[[ Material for this task open ]]

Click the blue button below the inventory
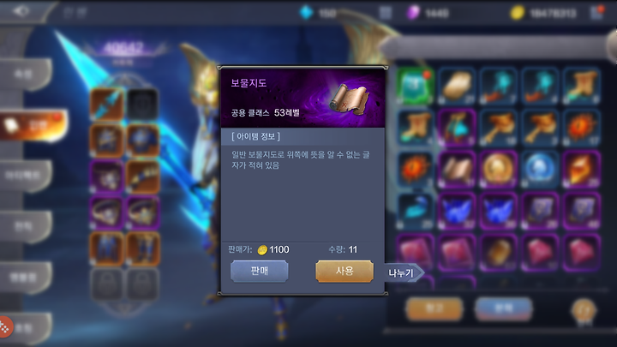617x347 pixels. 503,308
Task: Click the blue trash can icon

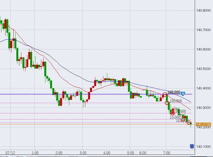Action: tap(192, 146)
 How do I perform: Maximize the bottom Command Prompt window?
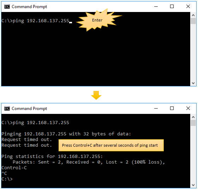tap(172, 108)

[[ Material for this task closed ]]

-- Task statement --
None of the pictures belongs in the answer, but all the entries must be repeated exactly.

-- Answer to this task --
Click the blue button below the inventory
617x347 pixels. 503,308
Task: Click the blue trash can icon

Action: tap(192, 146)
 How do I perform: Maximize the bottom Command Prompt window?
tap(172, 108)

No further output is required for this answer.